» **Selected excerpt**
——

We’ve been busy for too long…and what we feared has happened

It’s been six months since I last posted here. Far too long.

When I stopped writing here, it was to work on something else. I think we succeeded earlier in the year in helping the public and colleagues better understand the challenge we faced with COVID-19 and countering the complacency. I think we had some impact, but clearly it wasn’t enough to really change things.

So my colleagues and I at IHP spent much of the past few months working on something else that we felt could have more impact. And in case you are wondering, it wasn’t funded by anyone. We did it and many of our staff took pay cuts do this, because we just believed it was so critical that it had to take priority over anything else that we could have done. Unfortunately, it took far longer also than we ever expected.

I am going to start writing again partly because I hope we can soon share what we were doing, and because sadly what we feared and predicted might happen, did happen.

Despite our best efforts and those of many Sri Lankans who spoke out in the national interest, the health ministry did not take the needed actions to ramp up PCR testing capacity or to scale-up testing of people in the community. As a consequence, we failed to put in place the defenses we needed to keep on suppressing COVID-19. The current second wave which started in Minuwangoda weeks ago was the inevitable result. If it hadn’t happened then and there, it would have happened at a future date and somewhere else.

——

(Stored dataset items)

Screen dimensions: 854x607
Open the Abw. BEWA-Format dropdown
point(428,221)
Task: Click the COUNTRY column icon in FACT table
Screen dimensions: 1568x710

——

» **Parts of the exercise**
**a)** For the post about COVID-19 in Sri Lanka, decide whether each statement agrees with the text, answering yes or no and quoting the deciding words: (i) six months passed between the writer's last post and this one; (ii) the work done at IHP had outside funding; (iii) the current second wave started in Colombo.
**b)** Write the next part of the post about COVID-19 in Sri Lanka, picking up after its final sentence.

» **Task-by-task outputs**
**a)**
(i) Yes: "It’s been six months since I last posted here."
(ii) No: "it wasn’t funded by anyone."
(iii) No: "The current second wave which started in Minuwangoda weeks ago"

**b)**
We now face a dire situation. The current COVID-19 outbreak—our second wave—is far worse than what we faced in March and April. There is a very high risk that we will fail to crush it. It is also much worse than any recent outbreak in the countries we identified back in May as performing better than us, with the single exception of the Australian state of Victoria, which I will not discuss now.

We got to this point by failing to invest in PCR testing, and we won’t be able to get back to any real normality without addressing this problem.

To be honest, I still don’t fully understand why we did not do what was needed in the past six months—who and at what level failed to take the necessary actions. But clearly, those who had to make the necessary decisions were either badly advised or did nothing out of willful complacency. We desperately need to change that, so I must start writing here again.